Disabling hive.limit.optimize.enable make situation even worse - TEZ job scans
all files in partition which is unnecessary. I've run debugger and
discovered that partition size in my table obtained from metastore exceed
hive.fetch.task.conversion.threshold. It seems that since hive-1.0.1
optimization process changed a lot - earlier version used estimator to get data
size for the job, now hive use stats from metastore if they are available.

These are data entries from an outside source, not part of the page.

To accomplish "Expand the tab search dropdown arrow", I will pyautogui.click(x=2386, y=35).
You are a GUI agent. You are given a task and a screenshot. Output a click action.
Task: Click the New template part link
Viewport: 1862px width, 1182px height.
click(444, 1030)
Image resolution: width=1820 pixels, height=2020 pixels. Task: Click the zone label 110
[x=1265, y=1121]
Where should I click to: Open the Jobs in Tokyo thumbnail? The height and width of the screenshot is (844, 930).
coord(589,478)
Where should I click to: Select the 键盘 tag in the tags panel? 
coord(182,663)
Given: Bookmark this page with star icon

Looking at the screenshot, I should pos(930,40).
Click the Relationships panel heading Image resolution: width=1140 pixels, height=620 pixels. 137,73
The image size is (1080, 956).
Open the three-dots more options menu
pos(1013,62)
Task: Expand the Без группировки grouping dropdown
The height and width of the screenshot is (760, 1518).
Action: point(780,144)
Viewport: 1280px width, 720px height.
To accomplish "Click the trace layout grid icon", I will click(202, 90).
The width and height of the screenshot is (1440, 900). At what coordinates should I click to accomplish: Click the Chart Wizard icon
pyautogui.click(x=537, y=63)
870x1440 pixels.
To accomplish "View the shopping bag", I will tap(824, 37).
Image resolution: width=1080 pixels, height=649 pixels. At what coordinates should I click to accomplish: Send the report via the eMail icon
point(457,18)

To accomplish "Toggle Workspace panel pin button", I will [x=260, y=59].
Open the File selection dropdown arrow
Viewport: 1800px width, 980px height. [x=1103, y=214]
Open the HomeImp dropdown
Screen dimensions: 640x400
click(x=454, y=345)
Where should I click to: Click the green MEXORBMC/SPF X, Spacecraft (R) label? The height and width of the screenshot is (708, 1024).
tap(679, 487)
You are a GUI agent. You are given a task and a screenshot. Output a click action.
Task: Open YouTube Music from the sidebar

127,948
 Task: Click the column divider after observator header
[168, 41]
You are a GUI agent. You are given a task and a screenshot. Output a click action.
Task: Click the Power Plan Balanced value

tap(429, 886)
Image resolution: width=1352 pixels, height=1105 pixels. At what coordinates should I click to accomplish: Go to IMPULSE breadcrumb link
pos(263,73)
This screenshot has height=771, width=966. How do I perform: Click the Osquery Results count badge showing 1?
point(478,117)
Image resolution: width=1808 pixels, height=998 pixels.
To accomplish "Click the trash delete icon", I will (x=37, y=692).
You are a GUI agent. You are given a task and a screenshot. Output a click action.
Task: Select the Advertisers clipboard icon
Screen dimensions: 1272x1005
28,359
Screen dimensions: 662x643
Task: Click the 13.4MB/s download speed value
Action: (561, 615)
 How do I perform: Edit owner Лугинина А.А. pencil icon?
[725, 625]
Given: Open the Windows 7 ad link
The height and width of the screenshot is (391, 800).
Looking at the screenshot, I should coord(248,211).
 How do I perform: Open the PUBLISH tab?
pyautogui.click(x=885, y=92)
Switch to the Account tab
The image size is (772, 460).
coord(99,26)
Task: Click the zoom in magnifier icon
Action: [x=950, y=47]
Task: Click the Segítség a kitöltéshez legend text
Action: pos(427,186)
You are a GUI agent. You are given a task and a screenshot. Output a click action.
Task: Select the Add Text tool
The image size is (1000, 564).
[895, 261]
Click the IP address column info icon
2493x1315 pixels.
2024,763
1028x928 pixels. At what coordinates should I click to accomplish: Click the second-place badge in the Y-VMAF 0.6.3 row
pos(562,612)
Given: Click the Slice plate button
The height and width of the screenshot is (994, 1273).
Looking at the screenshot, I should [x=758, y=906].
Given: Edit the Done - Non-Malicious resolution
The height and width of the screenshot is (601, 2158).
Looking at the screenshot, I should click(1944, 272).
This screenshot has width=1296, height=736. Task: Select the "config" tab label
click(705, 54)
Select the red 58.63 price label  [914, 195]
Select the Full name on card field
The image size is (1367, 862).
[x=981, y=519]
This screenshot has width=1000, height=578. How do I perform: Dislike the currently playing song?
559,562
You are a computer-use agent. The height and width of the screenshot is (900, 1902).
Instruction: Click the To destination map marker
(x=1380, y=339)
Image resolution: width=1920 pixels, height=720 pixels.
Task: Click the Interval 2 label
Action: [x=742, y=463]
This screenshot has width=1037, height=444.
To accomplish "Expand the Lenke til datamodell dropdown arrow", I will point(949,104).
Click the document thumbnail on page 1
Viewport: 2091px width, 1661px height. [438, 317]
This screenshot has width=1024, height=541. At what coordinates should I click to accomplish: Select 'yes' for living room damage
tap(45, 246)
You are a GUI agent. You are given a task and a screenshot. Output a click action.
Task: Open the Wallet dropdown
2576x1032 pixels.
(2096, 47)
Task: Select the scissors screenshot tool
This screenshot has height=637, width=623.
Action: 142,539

SimpleFetchOpitimizer is unaware of GlobalLimitOptimizer and input data size
reduction through partition prunning. Solution for me is to tune the
threshold and maybe fill RFE to change SimpleFetchOptimizer behaviour in case
of GlobalLimitOptimizer qualified the optimize that reduces input size for
limit. Regards Wojtek Dnia 06 lipca 2023 18:07 Okumin < m...@okumin.com
> napisał(a): Hi Wojtek, I tried to submit the query with the given
configurations on Hive 4.0.0-alpha-2 on Tez on YARN. In my environment, the
query is converted to a single fetch task. Could you please give us the
precise revision of Hive, your table definition, the amount of data, and so on?
Also, I'm curious what if you disable `hive.limit.optimize.enable`.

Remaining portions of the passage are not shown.